Exercise goal - Show every line of the data that includes the word "computer".

Supplied data -
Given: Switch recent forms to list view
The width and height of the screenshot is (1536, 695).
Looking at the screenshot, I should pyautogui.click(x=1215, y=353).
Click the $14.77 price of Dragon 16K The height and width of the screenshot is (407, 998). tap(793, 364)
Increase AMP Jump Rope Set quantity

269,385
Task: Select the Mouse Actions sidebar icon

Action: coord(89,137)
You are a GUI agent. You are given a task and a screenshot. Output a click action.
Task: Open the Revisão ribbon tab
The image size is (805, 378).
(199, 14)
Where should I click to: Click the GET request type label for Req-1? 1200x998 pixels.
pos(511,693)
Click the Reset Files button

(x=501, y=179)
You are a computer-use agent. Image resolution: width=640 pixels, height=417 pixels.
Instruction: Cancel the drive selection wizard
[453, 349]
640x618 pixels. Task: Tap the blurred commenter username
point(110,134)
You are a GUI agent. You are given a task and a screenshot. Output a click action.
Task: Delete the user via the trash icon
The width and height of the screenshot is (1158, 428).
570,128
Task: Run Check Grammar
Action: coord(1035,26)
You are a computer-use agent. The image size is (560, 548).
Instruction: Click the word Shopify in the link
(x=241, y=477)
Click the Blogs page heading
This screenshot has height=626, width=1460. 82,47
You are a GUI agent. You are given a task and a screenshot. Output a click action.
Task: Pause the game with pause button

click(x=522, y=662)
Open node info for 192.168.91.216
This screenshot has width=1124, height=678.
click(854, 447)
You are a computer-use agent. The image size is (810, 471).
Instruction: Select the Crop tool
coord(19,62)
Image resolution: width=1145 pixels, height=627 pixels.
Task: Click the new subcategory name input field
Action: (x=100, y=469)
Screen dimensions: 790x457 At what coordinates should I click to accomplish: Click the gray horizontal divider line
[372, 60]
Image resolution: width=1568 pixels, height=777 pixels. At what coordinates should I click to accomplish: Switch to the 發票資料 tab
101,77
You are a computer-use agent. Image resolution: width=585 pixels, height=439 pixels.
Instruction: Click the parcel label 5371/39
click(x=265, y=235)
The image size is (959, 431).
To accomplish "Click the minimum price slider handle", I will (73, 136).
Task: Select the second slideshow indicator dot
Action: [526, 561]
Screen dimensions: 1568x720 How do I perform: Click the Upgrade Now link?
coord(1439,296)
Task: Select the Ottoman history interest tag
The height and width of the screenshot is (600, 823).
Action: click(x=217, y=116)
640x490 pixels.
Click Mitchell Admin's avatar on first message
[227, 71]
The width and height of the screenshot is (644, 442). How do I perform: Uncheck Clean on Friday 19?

Response below -
You are a computer-use agent. Image resolution: width=640 pixels, height=417 pixels.
You are a computer-use agent. The image size is (560, 548).
You are a computer-use agent. The image size is (810, 471).
You are a computer-use agent. Image resolution: width=585 pixels, height=439 pixels.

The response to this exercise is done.